Analysts had pencilled in a loss closer to 160 billion won. The gap matters because LG Energy Solution is not a peripheral player. It supplies batteries to Tesla, General Motors, and Hyundai, which means when it bleeds, the bleeding tends to be symptomatic.

Why the numbers came in worse
The short answer is demand. EV sales across North America in particular have stayed softer than the industry’s own projections, despite the policy tailwind from U.S. Inflation Reduction Act subsidies. Automakers — facing that same slowdown — have quietly trimmed production targets and pushed back new model launches. Battery orders follow vehicle output almost directly. When one drops, the other does too.
This is not a new problem. LG Energy Solution also reported operating losses in Q4 2025 under similar pressures. What the Q1 2026 guidance confirms is that those pressures have not eased.
The bigger picture for the EV supply chain
The EV market is going through something that was always coming but arrived faster than expected: the gap between policy ambition and consumer behaviour. Governments have kept their electrification targets in place. Car buyers, meanwhile, are weighing higher upfront costs, uneven charging infrastructure, and in some markets, real anxiety about resale values.
For battery manufacturers, this creates a specific bind. They need to keep investing in capacity to serve the long-term demand that most analysts still expect — but they’re doing so while managing short-term losses. It’s an expensive position to hold.

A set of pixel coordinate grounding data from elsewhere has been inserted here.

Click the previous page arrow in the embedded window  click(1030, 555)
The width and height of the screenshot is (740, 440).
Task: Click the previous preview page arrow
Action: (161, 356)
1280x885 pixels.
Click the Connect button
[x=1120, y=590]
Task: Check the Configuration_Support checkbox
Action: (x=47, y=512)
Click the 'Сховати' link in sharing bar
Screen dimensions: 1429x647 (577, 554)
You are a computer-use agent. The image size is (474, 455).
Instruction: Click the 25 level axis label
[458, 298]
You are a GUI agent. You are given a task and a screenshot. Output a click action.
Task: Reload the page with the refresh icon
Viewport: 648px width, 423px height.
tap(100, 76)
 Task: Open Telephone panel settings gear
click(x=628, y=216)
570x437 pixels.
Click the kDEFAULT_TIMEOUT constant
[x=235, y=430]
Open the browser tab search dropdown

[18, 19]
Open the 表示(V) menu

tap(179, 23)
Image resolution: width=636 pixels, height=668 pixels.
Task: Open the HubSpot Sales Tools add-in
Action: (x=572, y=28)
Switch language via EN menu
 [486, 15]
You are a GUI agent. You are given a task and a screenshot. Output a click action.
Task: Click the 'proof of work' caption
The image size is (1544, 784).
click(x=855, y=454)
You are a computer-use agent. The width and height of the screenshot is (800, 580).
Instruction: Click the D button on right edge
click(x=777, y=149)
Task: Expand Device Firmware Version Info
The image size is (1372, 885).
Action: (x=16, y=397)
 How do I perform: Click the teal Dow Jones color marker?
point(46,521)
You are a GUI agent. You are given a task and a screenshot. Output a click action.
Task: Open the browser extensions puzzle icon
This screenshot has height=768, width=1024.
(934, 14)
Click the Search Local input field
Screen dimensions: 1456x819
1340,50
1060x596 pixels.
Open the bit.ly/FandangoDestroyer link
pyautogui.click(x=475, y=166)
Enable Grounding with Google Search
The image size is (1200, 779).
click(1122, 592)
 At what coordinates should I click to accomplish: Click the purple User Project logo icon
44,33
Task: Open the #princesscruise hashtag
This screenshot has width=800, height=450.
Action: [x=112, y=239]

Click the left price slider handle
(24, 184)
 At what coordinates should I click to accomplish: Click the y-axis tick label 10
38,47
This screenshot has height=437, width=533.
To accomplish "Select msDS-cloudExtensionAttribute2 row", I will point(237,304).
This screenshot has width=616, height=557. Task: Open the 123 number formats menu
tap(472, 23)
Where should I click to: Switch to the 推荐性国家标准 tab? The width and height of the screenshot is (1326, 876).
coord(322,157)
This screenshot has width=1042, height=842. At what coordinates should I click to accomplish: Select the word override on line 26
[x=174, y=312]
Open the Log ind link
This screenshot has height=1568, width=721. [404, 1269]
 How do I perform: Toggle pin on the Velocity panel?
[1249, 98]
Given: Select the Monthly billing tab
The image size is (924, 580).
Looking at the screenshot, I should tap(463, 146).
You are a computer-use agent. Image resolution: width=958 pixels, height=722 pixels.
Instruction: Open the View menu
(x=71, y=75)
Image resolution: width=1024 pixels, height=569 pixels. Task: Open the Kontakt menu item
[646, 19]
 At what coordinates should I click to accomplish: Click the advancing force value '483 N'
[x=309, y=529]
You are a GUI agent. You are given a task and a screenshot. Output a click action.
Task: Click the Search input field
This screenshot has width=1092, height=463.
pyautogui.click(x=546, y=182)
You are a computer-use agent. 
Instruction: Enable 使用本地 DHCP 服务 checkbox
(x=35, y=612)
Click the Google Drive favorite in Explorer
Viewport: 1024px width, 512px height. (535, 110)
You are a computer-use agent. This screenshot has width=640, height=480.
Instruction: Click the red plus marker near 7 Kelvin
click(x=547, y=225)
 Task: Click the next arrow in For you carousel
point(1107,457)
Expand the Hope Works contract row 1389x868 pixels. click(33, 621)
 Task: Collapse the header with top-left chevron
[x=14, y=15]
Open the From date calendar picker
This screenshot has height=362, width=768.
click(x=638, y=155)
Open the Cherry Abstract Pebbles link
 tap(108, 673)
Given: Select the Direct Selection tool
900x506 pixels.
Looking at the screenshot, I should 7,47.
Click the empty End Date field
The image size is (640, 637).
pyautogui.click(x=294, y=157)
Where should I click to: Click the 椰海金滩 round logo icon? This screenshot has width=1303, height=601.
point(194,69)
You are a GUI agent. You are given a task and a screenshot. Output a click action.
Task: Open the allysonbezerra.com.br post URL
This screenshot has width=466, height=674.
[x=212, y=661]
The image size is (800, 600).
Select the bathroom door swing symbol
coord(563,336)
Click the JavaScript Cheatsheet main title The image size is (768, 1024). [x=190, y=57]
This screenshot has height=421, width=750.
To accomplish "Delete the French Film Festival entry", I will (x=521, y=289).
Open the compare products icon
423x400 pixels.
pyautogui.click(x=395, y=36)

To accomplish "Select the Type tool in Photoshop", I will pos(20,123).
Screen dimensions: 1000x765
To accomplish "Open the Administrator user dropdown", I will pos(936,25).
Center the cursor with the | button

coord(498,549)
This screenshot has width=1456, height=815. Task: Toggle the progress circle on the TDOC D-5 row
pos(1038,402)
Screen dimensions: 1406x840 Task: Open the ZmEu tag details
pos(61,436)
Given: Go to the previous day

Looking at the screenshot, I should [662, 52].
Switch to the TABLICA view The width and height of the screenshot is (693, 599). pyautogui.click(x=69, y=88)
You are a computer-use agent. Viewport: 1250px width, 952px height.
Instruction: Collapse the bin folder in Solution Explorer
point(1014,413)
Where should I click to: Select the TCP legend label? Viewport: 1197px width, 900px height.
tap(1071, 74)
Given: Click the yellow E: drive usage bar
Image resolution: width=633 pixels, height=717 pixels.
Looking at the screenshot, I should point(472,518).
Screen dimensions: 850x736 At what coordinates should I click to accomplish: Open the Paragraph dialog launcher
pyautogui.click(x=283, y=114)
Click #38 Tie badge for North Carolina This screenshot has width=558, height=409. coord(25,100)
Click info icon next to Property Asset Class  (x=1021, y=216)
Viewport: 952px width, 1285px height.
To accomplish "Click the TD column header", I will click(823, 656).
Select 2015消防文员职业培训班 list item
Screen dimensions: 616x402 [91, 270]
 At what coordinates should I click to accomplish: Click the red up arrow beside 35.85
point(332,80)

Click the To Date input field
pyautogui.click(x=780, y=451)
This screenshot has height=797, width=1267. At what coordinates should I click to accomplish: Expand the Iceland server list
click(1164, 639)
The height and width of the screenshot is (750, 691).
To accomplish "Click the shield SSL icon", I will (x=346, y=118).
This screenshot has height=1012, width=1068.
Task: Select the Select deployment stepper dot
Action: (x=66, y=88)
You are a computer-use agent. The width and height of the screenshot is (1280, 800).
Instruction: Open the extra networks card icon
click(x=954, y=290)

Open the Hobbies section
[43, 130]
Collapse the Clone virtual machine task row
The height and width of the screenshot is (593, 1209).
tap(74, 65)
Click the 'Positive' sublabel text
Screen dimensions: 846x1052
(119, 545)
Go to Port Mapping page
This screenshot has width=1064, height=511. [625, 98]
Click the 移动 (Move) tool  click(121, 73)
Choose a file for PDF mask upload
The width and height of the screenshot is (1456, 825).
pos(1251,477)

One offset, not yet enough
Energy storage systems (ESS) — batteries used for grid storage rather than vehicles — have grown faster than EV-related demand in recent quarters, particularly in North America. LG Energy Solution has benefited from this. But ESS revenue has not fully covered what the EV segment is losing. Not yet.
What to watch
LG Energy Solution is widely tracked as a leading indicator for the broader EV supply chain. Its Q1 2026 loss will prompt questions about whether peers — including Samsung SDI, SK On, and CATL — are seeing similar dynamics. Full earnings from all three are expected over the next several weeks.
The more significant question is whether Q2 shows any recovery. If North American EV demand stays weak into the summer — typically a stronger selling season — it will be harder to argue this is a temporary dip.